Armand W. Muth (1900–1948) was a 20th-century American pianist, composer and piano roll artist. He is remembered by music collectors and historians for cutting thousands of personal arrangements for piano rolls in the early to mid 20th century sold throughout the United States and overseas. He was a contemporary of piano roll artist Robert Billings.

==Early life==
Armand Waldemar Muth was born into a German-American family in Milwaukee, Wisconsin on March 24, 1900. His parents were Waldemer Aloysius Muth and Ninon Jacobi Muth. Muth was largely self-taught on the piano, playing by ear. He was introduced to player pianos at a young age, after his Father purchased a player piano, on which Muth experimented in roll-making as a pastime. He attended Washington High School in Milwaukee, playing the piano for student vaudeville productions.

==Career==
Muth was employed as a maintenance man at a piano roll business before being discovered by staff, after which he was hired as a piano roll artist. He first made rolls for the U.S. Music Company of Chicago. Muth was most active at the Billings Roll Co. and related Staffnote Corporation in Milwaukee during the 1920s, which he later acquired from the Billings Roll Co. He joined Staffnote about the year 1920, and was appointed recording department manager in 1923. He published very little sheet music of his own compositions, most of which were only issued on piano rolls. He made one known unissued recording for Paramount Records in 1924 of his own composition, "All My Own".

Muth was also active at radio station WCAY of Milwaukee as a radio performer in the early 1920s. He was billed by WCAY as "popular pianist". He was heard among other musicians and dignitaries over station WEBL in conjunction with RCA at the 1924 Wisconsin State Fair.

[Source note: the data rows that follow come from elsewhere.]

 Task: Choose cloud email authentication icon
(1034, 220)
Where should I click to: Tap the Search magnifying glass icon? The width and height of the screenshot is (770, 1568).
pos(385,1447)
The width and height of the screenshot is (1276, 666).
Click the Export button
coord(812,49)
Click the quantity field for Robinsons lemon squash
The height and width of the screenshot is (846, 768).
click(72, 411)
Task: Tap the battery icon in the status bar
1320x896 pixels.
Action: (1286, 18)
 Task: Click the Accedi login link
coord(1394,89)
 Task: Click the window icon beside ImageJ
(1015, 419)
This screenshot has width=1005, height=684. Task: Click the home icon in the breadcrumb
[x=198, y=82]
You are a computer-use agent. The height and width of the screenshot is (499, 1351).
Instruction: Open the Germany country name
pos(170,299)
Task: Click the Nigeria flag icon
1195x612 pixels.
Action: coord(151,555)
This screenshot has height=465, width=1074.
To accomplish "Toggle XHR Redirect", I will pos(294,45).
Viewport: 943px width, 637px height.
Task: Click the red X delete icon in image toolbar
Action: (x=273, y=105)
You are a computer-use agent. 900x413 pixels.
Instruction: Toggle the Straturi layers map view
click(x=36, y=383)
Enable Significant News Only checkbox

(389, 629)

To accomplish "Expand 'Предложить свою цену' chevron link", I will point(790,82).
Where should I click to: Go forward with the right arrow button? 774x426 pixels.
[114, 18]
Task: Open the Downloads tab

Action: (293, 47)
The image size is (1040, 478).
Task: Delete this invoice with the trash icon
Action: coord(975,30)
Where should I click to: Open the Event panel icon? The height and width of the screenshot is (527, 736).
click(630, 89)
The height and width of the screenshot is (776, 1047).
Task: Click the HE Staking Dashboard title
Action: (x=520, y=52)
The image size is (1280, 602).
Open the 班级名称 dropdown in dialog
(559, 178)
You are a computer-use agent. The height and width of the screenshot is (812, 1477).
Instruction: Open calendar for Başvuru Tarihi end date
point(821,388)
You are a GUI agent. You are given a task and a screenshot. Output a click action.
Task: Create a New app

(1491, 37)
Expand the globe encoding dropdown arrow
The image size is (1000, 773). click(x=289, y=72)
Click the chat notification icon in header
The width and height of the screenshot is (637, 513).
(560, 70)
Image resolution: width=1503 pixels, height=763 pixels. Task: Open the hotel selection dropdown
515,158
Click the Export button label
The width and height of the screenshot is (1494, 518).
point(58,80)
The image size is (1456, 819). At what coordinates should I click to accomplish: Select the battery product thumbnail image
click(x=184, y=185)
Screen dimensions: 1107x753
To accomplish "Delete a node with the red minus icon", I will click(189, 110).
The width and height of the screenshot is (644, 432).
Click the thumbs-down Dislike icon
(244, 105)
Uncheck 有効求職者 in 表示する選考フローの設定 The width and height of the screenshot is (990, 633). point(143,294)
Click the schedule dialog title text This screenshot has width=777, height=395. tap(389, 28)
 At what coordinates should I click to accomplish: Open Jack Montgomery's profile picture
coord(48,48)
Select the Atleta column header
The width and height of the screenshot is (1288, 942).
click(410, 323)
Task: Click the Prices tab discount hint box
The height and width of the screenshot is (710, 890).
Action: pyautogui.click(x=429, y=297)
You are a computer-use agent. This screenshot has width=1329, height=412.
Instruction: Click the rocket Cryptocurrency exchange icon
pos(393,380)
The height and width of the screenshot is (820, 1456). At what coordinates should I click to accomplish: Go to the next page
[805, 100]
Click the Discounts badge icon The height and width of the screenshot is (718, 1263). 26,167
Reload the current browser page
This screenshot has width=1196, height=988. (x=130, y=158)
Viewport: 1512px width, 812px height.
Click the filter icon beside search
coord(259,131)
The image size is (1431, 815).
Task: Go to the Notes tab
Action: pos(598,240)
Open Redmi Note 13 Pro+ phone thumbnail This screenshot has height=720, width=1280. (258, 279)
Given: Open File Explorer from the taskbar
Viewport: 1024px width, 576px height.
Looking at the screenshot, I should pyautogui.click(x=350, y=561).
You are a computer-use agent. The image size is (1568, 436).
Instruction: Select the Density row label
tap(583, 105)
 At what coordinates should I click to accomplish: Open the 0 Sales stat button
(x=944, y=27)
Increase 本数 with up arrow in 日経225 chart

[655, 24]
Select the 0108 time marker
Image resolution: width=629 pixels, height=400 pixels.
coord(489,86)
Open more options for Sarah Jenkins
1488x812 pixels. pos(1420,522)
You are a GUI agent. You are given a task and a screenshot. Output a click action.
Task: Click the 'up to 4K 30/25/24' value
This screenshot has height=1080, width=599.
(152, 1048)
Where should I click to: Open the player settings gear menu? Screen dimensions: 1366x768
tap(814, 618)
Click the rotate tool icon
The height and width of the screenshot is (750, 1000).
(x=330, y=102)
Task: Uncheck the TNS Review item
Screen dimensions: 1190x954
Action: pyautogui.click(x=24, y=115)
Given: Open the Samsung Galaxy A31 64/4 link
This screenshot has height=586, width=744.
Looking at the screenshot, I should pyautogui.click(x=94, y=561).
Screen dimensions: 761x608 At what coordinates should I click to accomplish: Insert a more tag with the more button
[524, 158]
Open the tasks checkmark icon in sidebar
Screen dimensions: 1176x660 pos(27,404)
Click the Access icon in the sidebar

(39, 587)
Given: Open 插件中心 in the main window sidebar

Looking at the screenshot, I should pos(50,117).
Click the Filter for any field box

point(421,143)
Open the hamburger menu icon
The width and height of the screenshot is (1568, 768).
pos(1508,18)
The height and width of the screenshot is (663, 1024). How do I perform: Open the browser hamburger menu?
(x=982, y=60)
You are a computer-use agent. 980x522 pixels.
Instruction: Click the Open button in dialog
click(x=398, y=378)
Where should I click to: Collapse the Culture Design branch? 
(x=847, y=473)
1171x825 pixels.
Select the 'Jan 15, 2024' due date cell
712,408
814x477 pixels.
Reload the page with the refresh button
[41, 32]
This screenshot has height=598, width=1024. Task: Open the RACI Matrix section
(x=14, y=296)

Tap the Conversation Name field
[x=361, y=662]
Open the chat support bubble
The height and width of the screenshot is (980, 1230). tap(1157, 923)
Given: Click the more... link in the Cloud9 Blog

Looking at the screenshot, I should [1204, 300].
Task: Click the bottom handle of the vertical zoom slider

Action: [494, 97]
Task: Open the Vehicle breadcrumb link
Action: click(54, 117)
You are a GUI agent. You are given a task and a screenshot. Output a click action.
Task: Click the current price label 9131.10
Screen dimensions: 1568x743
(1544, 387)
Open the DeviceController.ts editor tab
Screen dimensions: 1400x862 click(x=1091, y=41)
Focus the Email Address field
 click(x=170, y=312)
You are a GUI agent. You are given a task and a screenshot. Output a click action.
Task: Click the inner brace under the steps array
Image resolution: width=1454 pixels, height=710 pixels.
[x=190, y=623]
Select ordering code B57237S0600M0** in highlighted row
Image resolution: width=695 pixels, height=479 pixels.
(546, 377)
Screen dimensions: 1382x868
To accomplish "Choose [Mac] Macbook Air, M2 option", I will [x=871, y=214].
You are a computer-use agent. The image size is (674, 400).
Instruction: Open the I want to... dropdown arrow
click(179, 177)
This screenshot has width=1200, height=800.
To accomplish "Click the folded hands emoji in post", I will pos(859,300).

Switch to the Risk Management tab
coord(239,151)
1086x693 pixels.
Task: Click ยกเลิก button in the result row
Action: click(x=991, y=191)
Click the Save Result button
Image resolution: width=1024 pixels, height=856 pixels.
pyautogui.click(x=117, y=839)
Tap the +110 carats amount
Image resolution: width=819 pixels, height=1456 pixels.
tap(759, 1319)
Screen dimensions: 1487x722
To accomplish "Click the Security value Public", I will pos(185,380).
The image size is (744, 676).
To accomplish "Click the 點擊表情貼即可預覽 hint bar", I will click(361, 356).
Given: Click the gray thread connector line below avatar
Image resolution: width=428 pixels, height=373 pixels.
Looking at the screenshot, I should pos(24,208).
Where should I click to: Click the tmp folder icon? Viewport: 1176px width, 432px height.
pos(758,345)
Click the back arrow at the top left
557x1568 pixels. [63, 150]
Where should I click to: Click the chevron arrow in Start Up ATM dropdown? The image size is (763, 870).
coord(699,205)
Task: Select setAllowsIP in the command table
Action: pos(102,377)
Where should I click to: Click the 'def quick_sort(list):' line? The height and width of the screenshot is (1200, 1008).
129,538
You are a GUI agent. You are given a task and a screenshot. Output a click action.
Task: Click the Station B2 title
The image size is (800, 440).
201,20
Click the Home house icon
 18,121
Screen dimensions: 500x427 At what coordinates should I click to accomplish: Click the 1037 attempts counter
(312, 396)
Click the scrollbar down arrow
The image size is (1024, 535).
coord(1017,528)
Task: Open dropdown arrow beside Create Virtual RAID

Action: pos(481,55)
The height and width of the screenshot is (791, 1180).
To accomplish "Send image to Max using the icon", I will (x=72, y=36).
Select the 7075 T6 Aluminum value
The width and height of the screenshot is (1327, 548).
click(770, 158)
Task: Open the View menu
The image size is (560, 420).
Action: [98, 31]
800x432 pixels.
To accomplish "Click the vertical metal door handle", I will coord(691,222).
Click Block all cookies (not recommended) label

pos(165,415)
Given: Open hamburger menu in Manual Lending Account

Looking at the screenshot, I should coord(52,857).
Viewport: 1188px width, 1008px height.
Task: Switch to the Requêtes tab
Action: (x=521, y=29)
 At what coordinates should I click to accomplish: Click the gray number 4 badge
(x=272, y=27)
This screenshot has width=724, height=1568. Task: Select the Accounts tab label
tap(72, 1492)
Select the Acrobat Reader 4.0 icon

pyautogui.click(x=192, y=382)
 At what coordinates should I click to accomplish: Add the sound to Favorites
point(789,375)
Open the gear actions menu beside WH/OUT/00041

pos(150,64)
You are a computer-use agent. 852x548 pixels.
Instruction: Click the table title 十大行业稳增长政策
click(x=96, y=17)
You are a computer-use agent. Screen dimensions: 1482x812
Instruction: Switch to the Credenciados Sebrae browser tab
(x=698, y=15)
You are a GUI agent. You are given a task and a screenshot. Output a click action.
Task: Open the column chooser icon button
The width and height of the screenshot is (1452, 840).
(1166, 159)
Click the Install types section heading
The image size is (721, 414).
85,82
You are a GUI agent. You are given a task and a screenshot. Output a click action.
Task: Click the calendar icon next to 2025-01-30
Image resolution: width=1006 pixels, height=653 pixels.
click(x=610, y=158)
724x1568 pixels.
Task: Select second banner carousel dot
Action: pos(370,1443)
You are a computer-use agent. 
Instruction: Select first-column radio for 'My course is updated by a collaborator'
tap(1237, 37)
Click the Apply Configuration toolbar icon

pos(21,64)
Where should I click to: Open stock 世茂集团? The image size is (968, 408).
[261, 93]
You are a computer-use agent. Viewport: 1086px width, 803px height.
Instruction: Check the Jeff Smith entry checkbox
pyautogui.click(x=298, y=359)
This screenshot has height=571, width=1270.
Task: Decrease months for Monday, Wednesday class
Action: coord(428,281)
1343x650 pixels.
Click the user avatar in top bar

Acquiring piano roll equipment from the former Billings firm, Muth continued to make rolls into the early 1930s under his own Playrite label. He continued to produce rolls after moving to Minnesota, with the same equipment. In 1942, he was employed at 'Bob and Jen's Tavern' in the city of Hopkins. Muth remained active as a self-employed musician in Minnesota up until his death in 1948. He was last a resident of Faribault.